• _Source extract_:
▬▬▬

Warsh took the chair role on May 22 and has spent years arguing that the Fed has grown too dependent on forward guidance, forecast-heavy communications, and the kind of elaborate signaling that markets have come to treat as a given. A Wall Street Journal profile published ahead of the meeting captured his philosophy in one line: "Stop talking so much. More thinking, less talking."

That philosophy now collides with one of the most scrutinized Fed communications cycles in recent memory.

BofA Expects a Hawkish Shift in Tone

Bank of America entered the meeting forecasting a meaningfully more hawkish statement - not through rate hikes, but through language. The bank expects policymakers to strip out any wording that signals a bias toward future cuts, upgrade their labor market assessment after a run of stronger-than-expected payroll reports, and acknowledge elevated inflation risks with less willingness to look through price shocks.

▬▬▬

• _Directions_: Continue the passage on Warsh's first Fed meeting as chair, starting right after its last sentence. The material after this text has nothing to do with it.

• _Information supplied_:
▬▬▬

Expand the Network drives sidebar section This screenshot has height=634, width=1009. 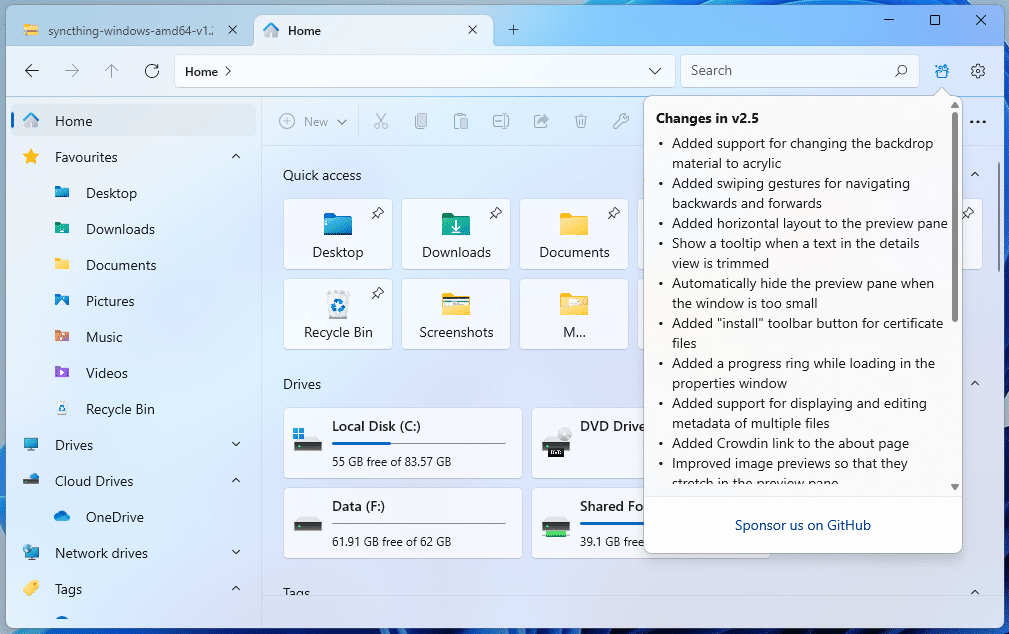pos(236,553)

▬▬▬

• _Written response_:
Markets have already moved well ahead of the Fed's own guidance. Traders have priced in a high probability of one or more rate hikes this year. That sits in stark contrast to the dot plot projections BofA expects to show rates on hold through 2026, followed by modest cuts in 2027 and 2028.

The Dot Plot Question

One of the more unusual signals to watch: BofA raised the possibility that Warsh may decline to submit his own rate projections to the Fed's Summary of Economic Projections, the quarterly exercise that produces the widely watched dot plot.

Warsh has been openly skeptical of the whole forecasting process. "If you're not very good at something, you should do less of it," he said at a State Street conference last year, per the Journal. "These forecasts have been abysmal. My dots wouldn't be perfect either, so I wouldn't give them."

If he skips his own dot submission, it would be a symbolic and substantive break from recent Fed practice. It would signal to markets that the era of granular forward guidance may be winding down.

Risk Assets Are Already Feeling It

Cryptocurrency markets drifted lower ahead of Wednesday's announcement. Bitcoin fell 0.59%, Ethereum dropped 1.13%, and most major digital assets closed modestly in the red. Bitcoin has shed roughly 25% year-to-date - a decline that began around the time Warsh took office - though the U.S.-Iran conflict has also weighed on sentiment across risk assets broadly.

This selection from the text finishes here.